39 - Terjebak

18 10 32
                                    

Alunan musik jazz yang memenuhi area rooftop membuat suasana semakin terasa nyaman sebagai latar lagu untuk mengobrol. Tetapi tidak untuk sepasang remaja yang tengah menduduki kursi yang berada di pojok are rooftop tersebut. Dita dan Dewa sudah menduduki salah satu bangku yang memiliki 4 kursi dalam 1 meja. Pada awalnya mereka ingin mencari yang hanya berisi 2 kursi, namun sepertinya banyak pasangan yang datang. Jadi itu semua sudah penuh. Seolah musik jazz itu tidak ada, sejak kepergian Lia, mereka berdua selalu saja meributkan banyak hal. Terutama hanya untuk hal kecil.

"Ogah banget sebenarnya gue duduk sama lo," ujar Dita secara tiba-tiba sambil menjauhkan kursinya. Walau tidak terpaut jauh, karena di sebelahnya ada orang lain yang ia tak kenal.
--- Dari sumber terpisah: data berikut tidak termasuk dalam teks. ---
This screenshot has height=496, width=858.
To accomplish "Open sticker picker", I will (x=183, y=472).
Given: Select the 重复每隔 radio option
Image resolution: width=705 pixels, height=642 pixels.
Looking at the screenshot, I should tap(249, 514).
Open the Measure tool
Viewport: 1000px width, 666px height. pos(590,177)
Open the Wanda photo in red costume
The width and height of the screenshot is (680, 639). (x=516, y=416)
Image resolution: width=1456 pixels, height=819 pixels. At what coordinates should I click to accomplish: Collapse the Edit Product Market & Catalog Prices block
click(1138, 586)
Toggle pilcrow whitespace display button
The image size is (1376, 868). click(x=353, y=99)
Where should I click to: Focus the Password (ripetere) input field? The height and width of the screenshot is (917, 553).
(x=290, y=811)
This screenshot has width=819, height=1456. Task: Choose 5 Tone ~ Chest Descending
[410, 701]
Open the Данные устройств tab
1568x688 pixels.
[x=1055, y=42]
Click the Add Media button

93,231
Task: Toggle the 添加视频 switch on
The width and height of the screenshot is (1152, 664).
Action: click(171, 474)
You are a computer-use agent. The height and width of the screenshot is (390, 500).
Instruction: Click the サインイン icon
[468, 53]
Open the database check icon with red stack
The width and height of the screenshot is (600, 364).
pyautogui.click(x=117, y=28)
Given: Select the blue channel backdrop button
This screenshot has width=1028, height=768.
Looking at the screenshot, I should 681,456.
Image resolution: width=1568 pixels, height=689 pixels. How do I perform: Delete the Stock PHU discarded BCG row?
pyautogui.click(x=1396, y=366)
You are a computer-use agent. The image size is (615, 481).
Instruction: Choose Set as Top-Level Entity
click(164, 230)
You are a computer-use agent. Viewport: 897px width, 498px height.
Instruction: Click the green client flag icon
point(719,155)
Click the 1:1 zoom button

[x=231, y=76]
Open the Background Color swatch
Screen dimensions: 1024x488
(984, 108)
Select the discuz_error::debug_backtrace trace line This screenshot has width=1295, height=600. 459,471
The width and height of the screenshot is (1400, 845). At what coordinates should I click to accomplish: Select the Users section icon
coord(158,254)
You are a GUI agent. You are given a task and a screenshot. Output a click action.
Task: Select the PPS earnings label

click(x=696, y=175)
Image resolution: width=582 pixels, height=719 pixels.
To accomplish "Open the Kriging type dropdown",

"Dih, yang mau duduk sama lo juga siapa?"

"Banyak!" jawab Dita ketus.

"Binyik," cibir Dewa.

Emosi Dita sudah berada di ubun-ubun saat mendengar cibiran Dewa. Pria di depannya ini memang menyebalkan. Bisa dibilang Dewa adalah teman bertengkarnya setiap hari.

"Gue emang nyebelin, makanya lo diem aja," ujar Dewa seakan akan ialah yang menjadi korban disini.

"Sebenarnya yang korban emosi tuh gue apa dia, sih?" batin Dita. Ia tak percaya, kenapa Lia bisa tahan dicomblangin dengan pria seperti ini.

"Btw, AP kok belom dateng, ya?" tanya Dita sambil melihat jam di ponselnya. Terhitung sudah 30 menit Lia pergi, tetapi ia tak kunjung kembali. Menurut Dita, Lia tak mungkin memerlukan waktu sebanyak ini hanya untuk membersihkan bajunya.

"Telpon coba," suruh Dewa yang mulai khawatir.

Dita langsung mengeluarkan ponselnya lalu menekan kontak Lia, dan menghubunginya. Tak lama kemudian, ia malah mendengar dering ponsel yang muncul dari dalam tasnya. Dita menepuk dahinya dan mematikan sambungan tersebut.

"Handphone nya dia masih di gue!"

"Kok bisa?" tanya Dewa bingung sekaligus khawatir.

"Tadi gue kesini kan naik taxi, terus gue pake hape dia buat mesen. Kayanya dia lupa ngambil," jelas Dita. Ia mulai khawatir dengan Lia. Perasaannya memang tak bagus tentang Lia yang bepergian sendiri ke toilet.

"Gue cari Lia dulu aja," ujar Dewa dan langsung beranjak dari tempat duduknya. Namun Dita langsung mencekal tangan Dewa, "Gue gatau kenapa, feeling gue gak enak. Gue gak pingin kejadian buruk terjadi, tapi kalau dia pingsan atau lemah, kasi dia ini." Dita langsung memberikan Dewa beberapa kaplet obat yang telah dibungkus menjadi satu.

"Waktu habis ambil nilai lari, malemnya dia hampir pingsan. Terus pas dipanggil dokter, katanya Lia emang gampang lelah tapi badannya nolak. Jadi tolong lo kasi ini kalau liat dia kaya abis ambil nilai lari waktu itu. Tadi diem-diem Ibunya nitip ini ke gue."

Dewa pada awalnya hanya diam, namun dengan cepat ia langsung mengambil bungkus obat tersebut dan melanjutkan langkahnya untuk mencari Lia.

ㅡㅡㅡ

Suara gedoran pintu terus terdengar dari kamar mandi wanita tersebut. Lia tak tahu, apakah ia harus menyerah atau lanjut berusaha menggedor pintu tersebut. Ia sudah sangat kelelahan. Terlebih lagi letak toilet ini berada di kawasan yang jarang dilewati oleh banyak orang, karena letaknya yang di pojok dan terpencil.

Lelah, takut, dan menangis. Hanya itu yang Lia rasakan untuk saat ini. Ia hanya berharap seseorang akan menemuinya sebelum ia jatuh tak sadarkan diri.

Ia tak bisa ditinggal sendirian. Bahkan ternyata kamar mandi yang ia kira berisi orang, ternyata tidak. Itu hanya kamar mandi rusak, dan keran yang bocor.